The country’s extremely rich monumental, artistic and archaeological heritage reflects the different encounters in time and space that have given Portuguese culture its unique characteristics in world terms. In Portugal, amongst its historic centres, archaeological sites, monuments, cultural landscapes and natural landscapes, there are thirteen locations classified by UNESCO as World Heritage sites.
Are you interested in art? The National Museum of Ancient Art has some remarkable works on display made by Portuguese artists, such as the Belém Monstrance, and others that record the Portuguese legacy in the world, such as the Namban Screens. Two of the exhibits that you cannot afford to miss are Hieronymus Bosch’s famous triptych entitled “The Temptations of St. Anthony” and Dürer’s portrait of St. Jerome. At the Calouste Gulbenkian Museum, discover the art of Egypt and Mesopotamia and the works of Rubens, Rembrandt and Monet.

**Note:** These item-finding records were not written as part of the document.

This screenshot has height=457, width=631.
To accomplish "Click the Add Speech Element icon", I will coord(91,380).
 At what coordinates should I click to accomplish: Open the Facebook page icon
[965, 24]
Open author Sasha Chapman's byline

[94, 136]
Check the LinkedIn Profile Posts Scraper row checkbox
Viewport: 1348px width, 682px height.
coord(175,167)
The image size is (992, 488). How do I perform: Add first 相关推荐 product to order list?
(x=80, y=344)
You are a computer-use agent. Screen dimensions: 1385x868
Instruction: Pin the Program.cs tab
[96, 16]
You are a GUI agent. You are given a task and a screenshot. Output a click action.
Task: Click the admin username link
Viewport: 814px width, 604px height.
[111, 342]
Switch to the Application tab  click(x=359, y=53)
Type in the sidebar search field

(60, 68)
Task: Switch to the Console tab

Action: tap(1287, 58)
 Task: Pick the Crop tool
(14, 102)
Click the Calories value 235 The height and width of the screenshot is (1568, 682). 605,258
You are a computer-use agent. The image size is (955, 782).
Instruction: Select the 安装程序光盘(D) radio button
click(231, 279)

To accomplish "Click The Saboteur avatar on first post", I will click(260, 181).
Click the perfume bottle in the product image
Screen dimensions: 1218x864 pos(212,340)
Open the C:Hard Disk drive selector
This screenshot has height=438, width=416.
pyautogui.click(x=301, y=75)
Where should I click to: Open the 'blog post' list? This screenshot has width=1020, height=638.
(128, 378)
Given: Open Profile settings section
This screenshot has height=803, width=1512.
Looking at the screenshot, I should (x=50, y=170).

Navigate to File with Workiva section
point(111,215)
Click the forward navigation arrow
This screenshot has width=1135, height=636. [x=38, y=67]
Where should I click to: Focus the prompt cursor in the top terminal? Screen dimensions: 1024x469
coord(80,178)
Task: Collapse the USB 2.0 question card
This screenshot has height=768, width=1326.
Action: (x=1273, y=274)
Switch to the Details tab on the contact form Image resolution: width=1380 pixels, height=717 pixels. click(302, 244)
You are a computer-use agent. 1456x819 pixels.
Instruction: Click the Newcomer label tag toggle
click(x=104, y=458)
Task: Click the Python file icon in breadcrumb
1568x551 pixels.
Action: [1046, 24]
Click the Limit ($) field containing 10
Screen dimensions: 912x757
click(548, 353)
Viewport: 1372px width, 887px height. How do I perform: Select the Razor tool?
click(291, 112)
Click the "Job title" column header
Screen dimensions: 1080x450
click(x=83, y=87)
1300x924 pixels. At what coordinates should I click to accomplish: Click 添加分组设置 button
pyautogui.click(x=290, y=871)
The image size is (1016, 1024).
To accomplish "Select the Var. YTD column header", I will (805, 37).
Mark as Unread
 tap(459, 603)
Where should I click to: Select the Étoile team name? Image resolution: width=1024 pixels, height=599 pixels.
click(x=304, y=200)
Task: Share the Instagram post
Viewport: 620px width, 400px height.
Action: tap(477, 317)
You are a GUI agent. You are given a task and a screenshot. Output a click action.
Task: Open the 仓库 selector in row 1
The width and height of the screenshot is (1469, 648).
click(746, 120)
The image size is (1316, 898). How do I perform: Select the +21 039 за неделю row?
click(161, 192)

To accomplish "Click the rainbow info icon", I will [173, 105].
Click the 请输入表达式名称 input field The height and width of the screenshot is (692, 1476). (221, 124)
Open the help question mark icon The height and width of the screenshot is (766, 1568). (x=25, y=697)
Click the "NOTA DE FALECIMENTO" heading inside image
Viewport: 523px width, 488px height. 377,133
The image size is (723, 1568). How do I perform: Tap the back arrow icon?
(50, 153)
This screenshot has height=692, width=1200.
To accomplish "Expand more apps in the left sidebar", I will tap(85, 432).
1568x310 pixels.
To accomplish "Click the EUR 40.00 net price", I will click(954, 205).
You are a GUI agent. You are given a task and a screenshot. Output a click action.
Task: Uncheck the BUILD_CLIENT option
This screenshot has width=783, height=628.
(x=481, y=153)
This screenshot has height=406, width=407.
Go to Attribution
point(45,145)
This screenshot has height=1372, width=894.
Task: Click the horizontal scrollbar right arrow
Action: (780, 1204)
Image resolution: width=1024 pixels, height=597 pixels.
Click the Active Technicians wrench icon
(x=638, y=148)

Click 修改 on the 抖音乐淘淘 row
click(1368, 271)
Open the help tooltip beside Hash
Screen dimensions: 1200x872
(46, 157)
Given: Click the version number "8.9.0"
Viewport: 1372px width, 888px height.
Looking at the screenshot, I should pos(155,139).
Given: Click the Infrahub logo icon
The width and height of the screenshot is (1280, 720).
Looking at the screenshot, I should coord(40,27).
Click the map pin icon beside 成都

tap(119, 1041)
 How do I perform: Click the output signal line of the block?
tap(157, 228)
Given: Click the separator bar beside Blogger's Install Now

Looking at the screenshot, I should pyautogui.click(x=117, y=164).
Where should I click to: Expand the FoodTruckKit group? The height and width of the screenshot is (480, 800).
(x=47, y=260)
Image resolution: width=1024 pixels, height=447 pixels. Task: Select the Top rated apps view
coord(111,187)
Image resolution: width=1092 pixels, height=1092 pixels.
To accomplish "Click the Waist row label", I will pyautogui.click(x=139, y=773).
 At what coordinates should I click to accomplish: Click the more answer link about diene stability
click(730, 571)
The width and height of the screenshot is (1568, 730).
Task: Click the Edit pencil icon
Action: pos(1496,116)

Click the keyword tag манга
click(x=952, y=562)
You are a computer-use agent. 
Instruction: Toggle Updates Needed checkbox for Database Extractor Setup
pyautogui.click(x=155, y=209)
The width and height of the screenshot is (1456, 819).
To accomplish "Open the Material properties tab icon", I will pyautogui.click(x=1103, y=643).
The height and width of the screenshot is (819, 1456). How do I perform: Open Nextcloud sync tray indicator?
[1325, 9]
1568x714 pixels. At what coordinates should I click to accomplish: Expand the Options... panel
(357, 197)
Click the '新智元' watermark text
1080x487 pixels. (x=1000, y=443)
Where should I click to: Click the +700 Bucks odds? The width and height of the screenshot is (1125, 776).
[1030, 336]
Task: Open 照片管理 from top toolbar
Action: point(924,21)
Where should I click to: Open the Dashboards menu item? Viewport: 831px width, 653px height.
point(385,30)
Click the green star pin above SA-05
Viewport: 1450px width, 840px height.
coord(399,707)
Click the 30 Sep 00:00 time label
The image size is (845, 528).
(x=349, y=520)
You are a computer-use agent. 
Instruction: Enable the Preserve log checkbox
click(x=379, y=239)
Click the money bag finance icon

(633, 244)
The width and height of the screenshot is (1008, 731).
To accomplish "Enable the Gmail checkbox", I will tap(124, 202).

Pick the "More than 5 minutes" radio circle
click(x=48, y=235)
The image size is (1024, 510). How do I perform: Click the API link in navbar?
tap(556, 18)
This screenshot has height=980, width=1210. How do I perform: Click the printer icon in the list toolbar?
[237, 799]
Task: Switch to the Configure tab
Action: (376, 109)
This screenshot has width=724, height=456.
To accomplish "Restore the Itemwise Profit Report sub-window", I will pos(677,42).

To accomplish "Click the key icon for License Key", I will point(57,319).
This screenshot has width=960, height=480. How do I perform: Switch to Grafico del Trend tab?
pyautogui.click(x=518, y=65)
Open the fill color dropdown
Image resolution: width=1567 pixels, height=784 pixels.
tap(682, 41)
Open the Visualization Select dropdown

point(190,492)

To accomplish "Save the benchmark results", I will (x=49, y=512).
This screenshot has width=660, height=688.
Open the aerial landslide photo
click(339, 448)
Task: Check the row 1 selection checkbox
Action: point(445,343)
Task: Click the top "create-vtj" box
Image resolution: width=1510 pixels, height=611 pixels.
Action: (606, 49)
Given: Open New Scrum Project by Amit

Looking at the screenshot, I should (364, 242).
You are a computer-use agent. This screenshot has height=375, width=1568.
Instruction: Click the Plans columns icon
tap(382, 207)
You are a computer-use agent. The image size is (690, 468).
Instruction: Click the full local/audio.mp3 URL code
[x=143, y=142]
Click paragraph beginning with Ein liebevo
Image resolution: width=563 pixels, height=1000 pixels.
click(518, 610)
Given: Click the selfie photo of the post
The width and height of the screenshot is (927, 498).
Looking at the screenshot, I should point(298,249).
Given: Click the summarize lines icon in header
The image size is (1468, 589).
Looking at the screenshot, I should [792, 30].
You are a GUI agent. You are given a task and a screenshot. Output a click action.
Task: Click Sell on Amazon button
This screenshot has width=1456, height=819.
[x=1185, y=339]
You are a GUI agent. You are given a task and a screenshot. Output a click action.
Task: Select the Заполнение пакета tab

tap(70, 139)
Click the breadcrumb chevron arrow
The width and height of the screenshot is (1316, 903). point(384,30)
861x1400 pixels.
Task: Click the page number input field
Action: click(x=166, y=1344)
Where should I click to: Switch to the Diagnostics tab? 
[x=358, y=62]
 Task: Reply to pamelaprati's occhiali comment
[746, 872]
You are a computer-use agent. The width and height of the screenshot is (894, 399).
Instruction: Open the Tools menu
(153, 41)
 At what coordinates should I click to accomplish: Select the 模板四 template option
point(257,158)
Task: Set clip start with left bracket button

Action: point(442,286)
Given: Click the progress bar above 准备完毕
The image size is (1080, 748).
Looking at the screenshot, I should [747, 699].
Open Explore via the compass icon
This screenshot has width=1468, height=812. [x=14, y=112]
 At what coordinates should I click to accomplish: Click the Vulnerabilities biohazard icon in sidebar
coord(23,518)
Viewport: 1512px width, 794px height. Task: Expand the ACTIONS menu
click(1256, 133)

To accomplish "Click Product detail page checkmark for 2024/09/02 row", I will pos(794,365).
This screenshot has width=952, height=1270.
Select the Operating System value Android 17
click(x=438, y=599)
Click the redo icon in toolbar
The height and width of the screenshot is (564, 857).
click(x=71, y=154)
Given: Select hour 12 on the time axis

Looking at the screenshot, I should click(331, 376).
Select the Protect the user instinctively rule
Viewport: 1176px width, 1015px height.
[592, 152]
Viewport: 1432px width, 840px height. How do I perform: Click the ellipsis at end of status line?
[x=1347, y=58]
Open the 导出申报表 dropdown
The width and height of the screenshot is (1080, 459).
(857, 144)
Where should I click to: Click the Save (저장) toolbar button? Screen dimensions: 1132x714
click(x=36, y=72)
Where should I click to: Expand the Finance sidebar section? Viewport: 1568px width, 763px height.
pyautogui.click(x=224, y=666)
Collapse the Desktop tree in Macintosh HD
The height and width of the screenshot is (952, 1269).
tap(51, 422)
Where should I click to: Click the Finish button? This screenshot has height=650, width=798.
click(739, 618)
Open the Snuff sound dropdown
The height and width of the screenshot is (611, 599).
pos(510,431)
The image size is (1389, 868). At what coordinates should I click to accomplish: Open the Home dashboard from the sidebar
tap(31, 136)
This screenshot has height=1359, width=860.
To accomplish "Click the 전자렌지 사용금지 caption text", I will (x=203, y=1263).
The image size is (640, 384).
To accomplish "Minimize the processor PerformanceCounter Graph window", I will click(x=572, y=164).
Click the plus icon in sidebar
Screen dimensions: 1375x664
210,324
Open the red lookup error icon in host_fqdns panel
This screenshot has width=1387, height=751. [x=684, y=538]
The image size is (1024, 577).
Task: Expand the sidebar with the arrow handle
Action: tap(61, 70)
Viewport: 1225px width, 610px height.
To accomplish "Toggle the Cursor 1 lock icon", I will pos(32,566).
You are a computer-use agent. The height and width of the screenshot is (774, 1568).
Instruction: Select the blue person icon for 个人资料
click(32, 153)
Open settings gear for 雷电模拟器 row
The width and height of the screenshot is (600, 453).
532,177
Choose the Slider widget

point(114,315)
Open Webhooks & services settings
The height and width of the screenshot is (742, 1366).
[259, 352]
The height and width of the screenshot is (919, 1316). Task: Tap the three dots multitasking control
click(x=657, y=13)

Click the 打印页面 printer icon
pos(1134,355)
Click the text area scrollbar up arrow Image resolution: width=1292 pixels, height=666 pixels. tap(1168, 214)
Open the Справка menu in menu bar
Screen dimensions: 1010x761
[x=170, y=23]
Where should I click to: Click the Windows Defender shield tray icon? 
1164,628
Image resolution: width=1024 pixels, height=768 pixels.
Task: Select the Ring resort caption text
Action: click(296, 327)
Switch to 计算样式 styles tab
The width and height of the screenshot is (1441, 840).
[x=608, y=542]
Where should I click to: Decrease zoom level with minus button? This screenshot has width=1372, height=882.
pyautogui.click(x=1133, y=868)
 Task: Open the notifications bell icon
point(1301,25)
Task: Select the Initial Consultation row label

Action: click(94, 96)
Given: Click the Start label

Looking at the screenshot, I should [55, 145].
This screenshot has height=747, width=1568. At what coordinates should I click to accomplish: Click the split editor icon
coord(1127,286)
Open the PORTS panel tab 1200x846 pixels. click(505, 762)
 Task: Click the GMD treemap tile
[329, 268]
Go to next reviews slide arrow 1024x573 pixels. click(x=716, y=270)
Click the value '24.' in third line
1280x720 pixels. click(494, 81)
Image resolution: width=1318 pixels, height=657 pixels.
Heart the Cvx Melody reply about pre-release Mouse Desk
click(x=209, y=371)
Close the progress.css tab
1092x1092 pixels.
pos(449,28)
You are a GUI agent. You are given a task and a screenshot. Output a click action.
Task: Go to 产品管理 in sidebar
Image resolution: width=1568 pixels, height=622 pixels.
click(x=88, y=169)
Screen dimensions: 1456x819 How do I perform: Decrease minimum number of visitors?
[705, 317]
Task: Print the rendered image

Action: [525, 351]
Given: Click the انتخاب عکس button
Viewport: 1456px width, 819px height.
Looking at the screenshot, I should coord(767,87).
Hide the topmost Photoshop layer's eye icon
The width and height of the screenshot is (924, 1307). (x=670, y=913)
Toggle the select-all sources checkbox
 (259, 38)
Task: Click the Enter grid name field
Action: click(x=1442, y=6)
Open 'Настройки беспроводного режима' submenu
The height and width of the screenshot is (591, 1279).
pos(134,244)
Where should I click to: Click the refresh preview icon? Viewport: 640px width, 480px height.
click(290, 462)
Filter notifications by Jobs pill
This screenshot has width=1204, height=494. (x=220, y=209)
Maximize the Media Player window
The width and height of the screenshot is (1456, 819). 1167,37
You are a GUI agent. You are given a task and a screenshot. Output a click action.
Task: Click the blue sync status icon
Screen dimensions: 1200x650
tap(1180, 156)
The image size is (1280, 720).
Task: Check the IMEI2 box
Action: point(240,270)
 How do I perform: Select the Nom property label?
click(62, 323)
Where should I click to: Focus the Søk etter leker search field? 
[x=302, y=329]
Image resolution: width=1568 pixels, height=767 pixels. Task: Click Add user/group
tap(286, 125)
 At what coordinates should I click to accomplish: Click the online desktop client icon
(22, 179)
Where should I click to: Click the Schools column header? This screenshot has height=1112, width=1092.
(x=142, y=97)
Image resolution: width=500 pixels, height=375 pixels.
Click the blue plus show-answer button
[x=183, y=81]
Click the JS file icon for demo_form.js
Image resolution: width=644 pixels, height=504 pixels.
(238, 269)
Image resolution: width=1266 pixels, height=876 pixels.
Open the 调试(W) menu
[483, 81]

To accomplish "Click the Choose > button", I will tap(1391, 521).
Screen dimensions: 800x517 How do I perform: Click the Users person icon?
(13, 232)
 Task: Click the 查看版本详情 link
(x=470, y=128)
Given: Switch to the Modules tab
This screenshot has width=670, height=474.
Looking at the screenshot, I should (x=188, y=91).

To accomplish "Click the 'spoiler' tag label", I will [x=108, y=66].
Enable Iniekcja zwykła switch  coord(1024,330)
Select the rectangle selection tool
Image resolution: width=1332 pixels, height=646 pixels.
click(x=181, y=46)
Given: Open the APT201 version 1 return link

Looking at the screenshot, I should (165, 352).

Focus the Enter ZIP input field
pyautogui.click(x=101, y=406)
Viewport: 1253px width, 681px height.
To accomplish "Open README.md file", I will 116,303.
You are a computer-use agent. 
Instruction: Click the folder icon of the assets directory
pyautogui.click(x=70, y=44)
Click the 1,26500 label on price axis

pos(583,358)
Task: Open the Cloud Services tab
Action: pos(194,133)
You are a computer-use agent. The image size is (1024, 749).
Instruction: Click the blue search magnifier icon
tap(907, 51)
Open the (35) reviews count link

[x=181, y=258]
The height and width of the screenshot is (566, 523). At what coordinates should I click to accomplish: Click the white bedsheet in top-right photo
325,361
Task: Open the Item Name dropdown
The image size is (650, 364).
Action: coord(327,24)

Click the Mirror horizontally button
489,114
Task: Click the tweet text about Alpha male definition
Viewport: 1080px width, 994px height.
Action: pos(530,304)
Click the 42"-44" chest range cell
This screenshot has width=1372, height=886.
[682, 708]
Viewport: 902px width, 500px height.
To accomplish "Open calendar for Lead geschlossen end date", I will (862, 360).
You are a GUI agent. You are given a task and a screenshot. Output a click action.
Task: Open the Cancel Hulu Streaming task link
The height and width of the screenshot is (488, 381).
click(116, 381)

Porto, a riverside city with a soul of granite and some most solemn silhouettes, is a lively place with many different attributes. Classified as a World Heritage site, it is an old and authentic city, offering some extraordinary panoramic views and a rare mixture of architectural styles that make you feel as though you’re travelling in time. When visiting the city’s Romanesque cathedral, stop for a while and breathe in the Middle Ages as you admire the great mass of houses making their way down to the banks of the River Douro.
Lisbon, Portugal and its history has been written about on so many pages, its monuments have been described in many different ways so that it gives you the feeling that time has never passed, not only because its architecture has been kept intact even though it was terribly hit by an earthquake in 1755, but also because the people themselves are patient and not in a hurry.